We recommend following 6 Steps framework to build trust in the workplace.
Step 1: Acknowledge the problem
In order to address any issue, first step is to acknowledge that we have a problem and why it is important to address it.
All involved stakeholders should understand the issues due to lack of trust in the workplace and if it is not addressed how it is going to impact them as well. This way you are getting everyone involved in the process and getting their commitment to get this resolved.
Being a leader, it is your responsibility to spot the problem, however, it becomes collective responsibility to get it addressed. This cannot be achieved without collectively acknowledging the issue.
Step 2: Identify the root causes
Once everyone has acknowledged lack of trust, now is the time to identify WHY & WHAT of the problem.
We need to dig deeper to understand WHAT are the causes which have damaged the trust, as well as we need to understand the WHY behind these causes i.e. why did these causes surfaced in the first place.
Without knowing both Why and What of root causes, you will be just scratching the surface and not addressing the real causes.
Step 3: Address the causes
After identifying the real root causes, now is the time to plan for the corrective system to address them.
Putting this system in place will depend upon the key causes of lack of trust at your end.

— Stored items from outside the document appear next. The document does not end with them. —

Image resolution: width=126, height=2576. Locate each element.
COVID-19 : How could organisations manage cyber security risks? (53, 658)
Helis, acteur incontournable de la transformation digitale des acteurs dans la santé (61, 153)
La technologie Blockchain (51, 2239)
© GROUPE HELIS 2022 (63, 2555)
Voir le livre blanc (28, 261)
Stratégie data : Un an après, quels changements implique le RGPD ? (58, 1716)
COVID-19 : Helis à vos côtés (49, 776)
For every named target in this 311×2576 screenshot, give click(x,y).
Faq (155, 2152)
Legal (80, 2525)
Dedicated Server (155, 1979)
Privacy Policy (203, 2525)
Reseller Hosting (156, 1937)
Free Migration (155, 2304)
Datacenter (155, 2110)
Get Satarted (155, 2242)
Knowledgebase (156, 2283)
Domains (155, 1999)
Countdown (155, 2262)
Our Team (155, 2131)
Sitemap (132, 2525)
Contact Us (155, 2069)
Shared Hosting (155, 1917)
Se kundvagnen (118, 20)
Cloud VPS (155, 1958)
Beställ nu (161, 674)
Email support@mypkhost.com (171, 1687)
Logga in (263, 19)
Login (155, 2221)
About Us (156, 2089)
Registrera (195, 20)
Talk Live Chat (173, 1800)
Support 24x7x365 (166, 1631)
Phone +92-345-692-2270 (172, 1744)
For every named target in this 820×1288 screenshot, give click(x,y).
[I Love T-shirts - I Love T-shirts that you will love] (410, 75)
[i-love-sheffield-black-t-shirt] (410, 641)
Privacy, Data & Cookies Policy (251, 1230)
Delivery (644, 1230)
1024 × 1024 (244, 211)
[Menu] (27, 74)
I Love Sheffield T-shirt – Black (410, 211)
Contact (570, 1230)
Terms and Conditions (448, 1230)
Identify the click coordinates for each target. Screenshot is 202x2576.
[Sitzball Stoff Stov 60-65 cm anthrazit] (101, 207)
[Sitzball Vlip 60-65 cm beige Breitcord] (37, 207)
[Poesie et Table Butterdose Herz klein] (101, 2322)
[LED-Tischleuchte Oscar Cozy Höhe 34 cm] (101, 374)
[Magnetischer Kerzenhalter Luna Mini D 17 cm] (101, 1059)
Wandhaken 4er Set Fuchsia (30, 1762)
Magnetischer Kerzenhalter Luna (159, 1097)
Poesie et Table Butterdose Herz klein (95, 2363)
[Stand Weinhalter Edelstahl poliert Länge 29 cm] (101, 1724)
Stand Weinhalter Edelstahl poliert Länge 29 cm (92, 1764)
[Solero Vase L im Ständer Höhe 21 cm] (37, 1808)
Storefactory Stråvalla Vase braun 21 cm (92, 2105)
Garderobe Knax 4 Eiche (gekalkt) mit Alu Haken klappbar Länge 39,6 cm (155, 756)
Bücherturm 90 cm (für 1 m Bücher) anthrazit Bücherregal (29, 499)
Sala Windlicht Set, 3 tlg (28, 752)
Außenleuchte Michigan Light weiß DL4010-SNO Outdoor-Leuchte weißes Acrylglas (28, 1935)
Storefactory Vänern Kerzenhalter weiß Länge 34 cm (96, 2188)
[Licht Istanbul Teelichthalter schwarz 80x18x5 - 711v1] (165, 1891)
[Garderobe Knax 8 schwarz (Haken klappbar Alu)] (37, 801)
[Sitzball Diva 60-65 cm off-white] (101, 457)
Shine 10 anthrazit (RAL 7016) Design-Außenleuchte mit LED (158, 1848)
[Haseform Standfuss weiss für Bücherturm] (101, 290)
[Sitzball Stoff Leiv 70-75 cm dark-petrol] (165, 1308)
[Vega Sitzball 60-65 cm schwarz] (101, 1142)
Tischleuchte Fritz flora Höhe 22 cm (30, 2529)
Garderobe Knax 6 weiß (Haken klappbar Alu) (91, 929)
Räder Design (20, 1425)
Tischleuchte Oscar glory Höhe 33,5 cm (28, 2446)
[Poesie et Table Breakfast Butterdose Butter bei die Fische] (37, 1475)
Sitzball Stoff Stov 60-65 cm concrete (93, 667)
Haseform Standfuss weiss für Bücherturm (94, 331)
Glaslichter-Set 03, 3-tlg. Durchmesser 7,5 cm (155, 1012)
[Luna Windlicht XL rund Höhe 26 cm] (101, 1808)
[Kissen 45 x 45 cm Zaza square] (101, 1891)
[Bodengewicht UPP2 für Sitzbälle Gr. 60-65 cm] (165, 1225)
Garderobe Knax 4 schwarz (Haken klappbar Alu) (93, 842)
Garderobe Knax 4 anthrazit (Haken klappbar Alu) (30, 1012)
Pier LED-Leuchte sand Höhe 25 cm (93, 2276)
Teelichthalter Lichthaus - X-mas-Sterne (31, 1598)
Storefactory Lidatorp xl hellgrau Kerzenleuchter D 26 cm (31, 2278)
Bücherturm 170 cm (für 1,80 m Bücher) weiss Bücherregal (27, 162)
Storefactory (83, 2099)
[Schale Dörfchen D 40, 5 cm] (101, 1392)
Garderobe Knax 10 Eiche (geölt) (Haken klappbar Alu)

However, below are some tips which can help your employees to increase their trust and cooperation:
- Reward risk taking: Give people space to take risk and safety net they need if they fail.
- Encourage accountability: It is not about expecting less from people but to hold them accountable without micro-managing them.
- Job crafting: Give people an option to work on side projects of their choice
- Openly sharing information: Employees should be well informed about their company’s goals, strategies, and their role on achieving these objectives.
- Regular communication: Conduct review meetings time to time, give honest feedback and set clear expectations.
- Offer opportunities to build relationships: Give employees opportunities where they can nurture relationships and know each other well.
- Career development roadmaps: Help employees with their career plan and offer training and development opportunities to achieve their career goals.
- Show vulnerability: Admit when you make mistakes. Leaders should ask employees to help them rather than always telling them what to do.
- Follow through with commitments: When you commit something and upheld it, you are helping others to build their trust in you.
Step 4: Monitor the progress
Identifying the causes and putting the system in place will not be sufficient to address the issue. You need to have a system in place where you are monitoring if the system in place is working towards solving the trust problem or not.
You need to clearly define how does success look like in this case and then monitor if those behaviors are visible across the workplace. You can conduct surveys to identify the honest feedback of employees to confirm the progress is being made or not.
Step 5: Acknowledge the progress
You should share with employees about the progress made and its impact on the bottom line. It is important that you not only involve employees or stakeholders at problem identification stage, but also actively share results achieved with them.
Reward people who have actively participated and demonstrated the right behaviors. Set the right examples and recognize them.
This way employees will feel involved and part of the process. This will also make them to stay committed to the right behaviors.
Step 6: Be patient
Trust can be easily damaged. However, it takes time and lots of effort to rebuild the trust. One of the most important steps is to be patient and give process the time it demands.
Whether you are building the culture of trust for the first time in a workplace or re-building it once it has been lost, the most important step is to identify the problem and take proactive steps to build the relationship and then continue to sustain it over time.
Building meaningful relationships and fostering culture of trust are fundamental to the success of any business.
Being a leader, you need to lead the change with an example to follow.